My son was lifted into the world through a tear in his mother’s womb early one Friday morning, April 2013. It was not what we had planned, it was not what we had been expecting. to be honest, little about the pregnancy had been what I had been expecting, and not much that has followed either. And that pretty much sums up what learning to be a parent is all about.
It takes a great deal longer to stitch a mother up after a c-section than it does to rip her open and pull the baby out; half an hour or so to a few minutes. After the baby had been weighed, cleaned and his mother was given a few moments to peer through the epidural haze at her son, he and I were ushered into the hall, me to stare disbelievingly at this tiny thing and somehow let the last three days of fear and panic come crashing down upon me.
Somewhere in that sleep deprived disbelief and delirium, in which to be honest I was mostly just staring at my son hoping that what I was meant to feeling was going to realise itself, I had this moment of realisation.
I was a dad. And I suddenly knew more about being a dad than anyone who wasn’t a dad. I had something to say.

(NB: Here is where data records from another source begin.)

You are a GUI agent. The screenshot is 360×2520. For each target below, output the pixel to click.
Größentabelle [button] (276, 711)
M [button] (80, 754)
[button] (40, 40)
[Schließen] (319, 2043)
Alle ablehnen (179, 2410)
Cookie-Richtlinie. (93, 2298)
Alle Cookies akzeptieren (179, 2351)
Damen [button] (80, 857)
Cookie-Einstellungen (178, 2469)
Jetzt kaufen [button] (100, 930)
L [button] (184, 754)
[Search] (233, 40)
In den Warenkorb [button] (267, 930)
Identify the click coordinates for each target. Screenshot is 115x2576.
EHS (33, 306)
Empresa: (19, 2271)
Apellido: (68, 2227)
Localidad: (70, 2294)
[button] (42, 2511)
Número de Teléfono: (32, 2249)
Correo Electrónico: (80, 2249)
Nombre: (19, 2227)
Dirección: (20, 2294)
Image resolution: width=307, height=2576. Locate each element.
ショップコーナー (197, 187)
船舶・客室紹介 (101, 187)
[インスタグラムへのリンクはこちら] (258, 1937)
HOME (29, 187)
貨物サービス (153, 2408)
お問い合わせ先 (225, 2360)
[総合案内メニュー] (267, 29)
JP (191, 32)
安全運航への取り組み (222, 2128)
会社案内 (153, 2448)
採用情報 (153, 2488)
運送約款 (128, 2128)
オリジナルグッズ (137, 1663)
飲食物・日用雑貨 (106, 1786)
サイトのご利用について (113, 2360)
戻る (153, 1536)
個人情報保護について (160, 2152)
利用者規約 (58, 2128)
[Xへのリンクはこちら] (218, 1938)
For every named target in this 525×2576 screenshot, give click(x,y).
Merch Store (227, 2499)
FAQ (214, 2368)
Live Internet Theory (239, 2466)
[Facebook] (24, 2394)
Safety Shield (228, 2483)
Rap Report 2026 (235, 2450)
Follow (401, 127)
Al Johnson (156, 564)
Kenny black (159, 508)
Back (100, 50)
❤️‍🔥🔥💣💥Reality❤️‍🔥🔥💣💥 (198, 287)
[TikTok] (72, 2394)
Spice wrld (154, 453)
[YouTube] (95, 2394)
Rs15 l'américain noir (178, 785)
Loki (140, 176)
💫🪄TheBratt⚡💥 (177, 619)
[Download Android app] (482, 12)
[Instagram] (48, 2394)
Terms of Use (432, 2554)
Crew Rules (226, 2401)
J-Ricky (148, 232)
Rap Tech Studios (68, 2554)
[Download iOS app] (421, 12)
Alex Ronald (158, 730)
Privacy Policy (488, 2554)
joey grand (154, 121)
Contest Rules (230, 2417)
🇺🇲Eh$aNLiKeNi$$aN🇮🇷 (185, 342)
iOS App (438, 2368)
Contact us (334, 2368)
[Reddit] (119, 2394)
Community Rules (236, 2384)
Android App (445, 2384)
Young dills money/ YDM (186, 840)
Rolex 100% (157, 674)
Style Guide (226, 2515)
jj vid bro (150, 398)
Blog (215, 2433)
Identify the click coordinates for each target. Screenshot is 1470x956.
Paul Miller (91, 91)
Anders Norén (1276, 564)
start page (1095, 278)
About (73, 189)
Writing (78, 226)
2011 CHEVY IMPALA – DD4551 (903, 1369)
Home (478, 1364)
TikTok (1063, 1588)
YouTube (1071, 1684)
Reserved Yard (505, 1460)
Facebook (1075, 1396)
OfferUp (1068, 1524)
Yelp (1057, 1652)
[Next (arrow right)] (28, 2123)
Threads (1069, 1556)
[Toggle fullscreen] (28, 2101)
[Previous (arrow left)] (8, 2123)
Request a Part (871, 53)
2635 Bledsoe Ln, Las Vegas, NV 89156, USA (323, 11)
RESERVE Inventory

I had valuable experience.
I could write a blog.
Having blogged before for work and play I thought it would be fun to write about my experiences as a dad as they happened. I thought I might have a voice, an honesty, and perhaps a giggle or two along the way; something to share with other new dads or dads to be.
What the fuck did I know.
Being a dad, being an equal share in the raising of our little boy, is fucking hard work. The hardest thing I’ve ever done. And time consuming. I had no idea. It’s taken me a while to get my shit together.
Still, I shall endeavour to write more, be truthful and, I hope too, entertaining for those of you who have stopped by for which I also thank you.